- [AIM OF THE EXERCISE]
Copy all lines below exactly as written. Leave pictures out.
*** Block opens ***
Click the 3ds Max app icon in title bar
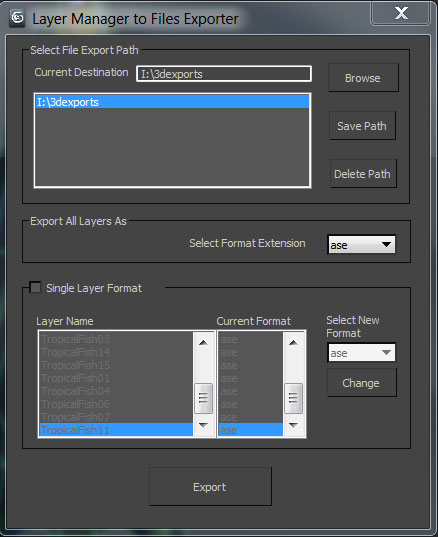The width and height of the screenshot is (438, 537). coord(17,18)
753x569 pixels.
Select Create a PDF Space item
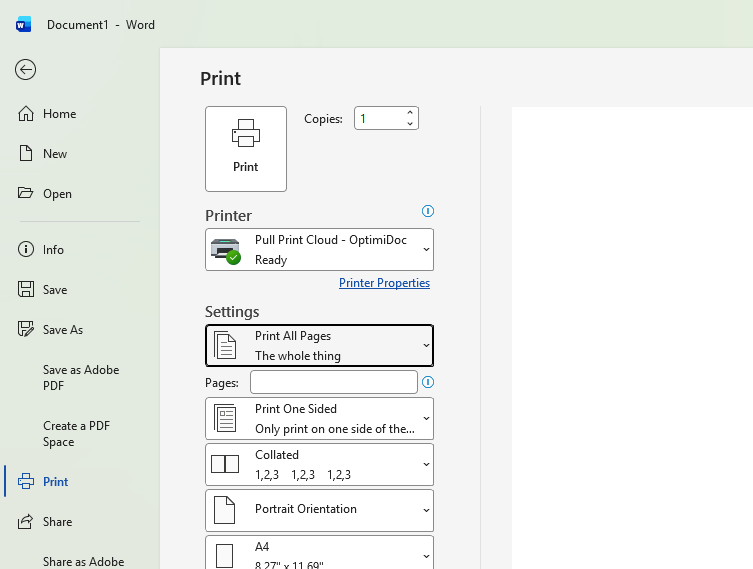[77, 433]
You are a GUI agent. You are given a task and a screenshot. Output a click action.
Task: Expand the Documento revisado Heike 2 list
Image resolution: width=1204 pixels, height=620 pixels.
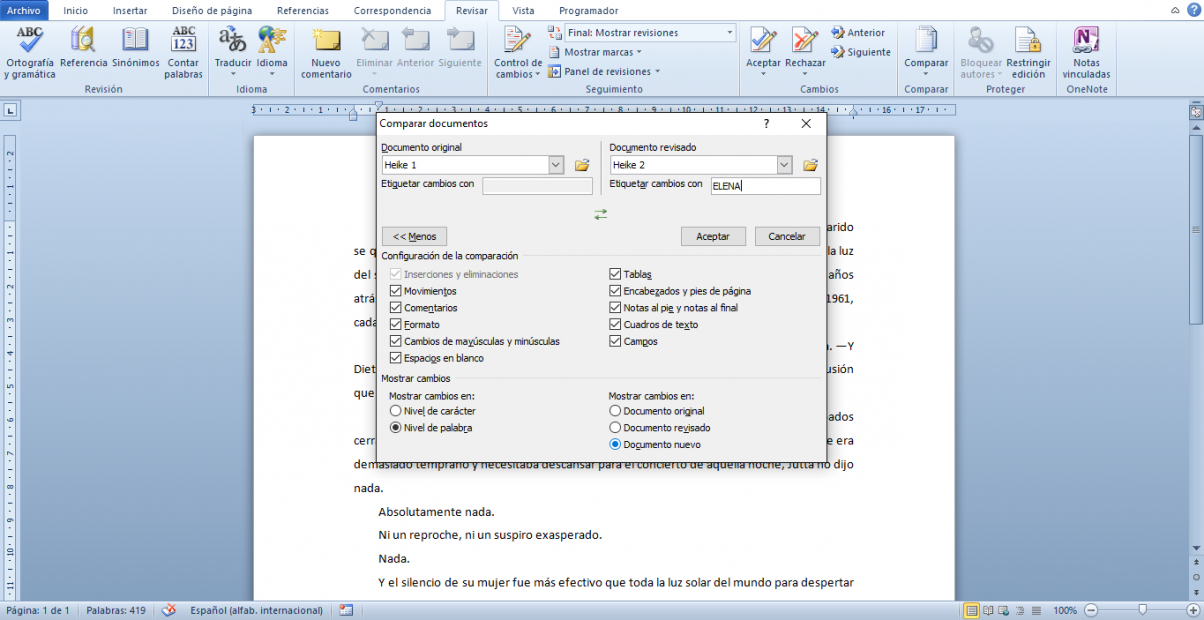click(785, 164)
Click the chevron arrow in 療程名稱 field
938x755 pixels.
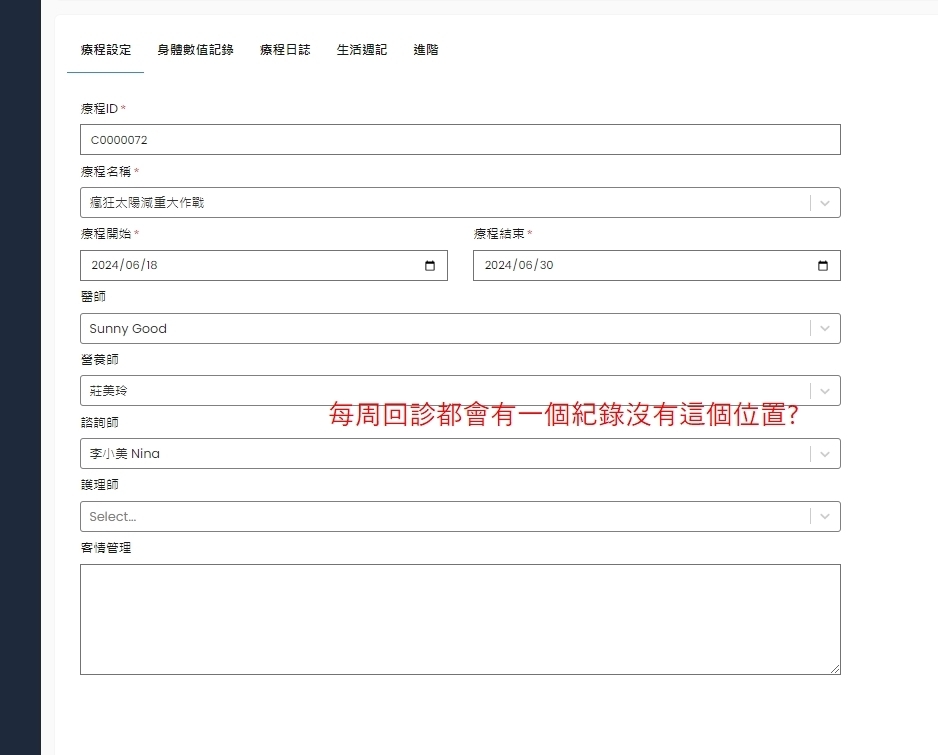point(825,203)
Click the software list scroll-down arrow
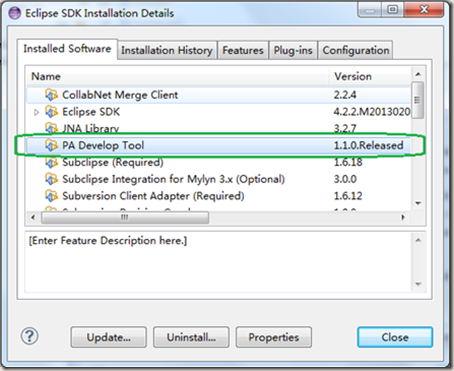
*** Block closes ***
- [RESULT FOR THIS EXERCISE]
Click the 3ds Max app icon in title bar
The width and height of the screenshot is (438, 537). coord(17,18)
753x569 pixels.
Select Create a PDF Space item
[77, 433]
You are a GUI agent. You are given a task and a screenshot. Output a click action.
Task: Expand the Documento revisado Heike 2 list
Image resolution: width=1204 pixels, height=620 pixels.
click(785, 164)
Click the chevron arrow in 療程名稱 field
938x755 pixels.
point(825,203)
Click the software list scroll-down arrow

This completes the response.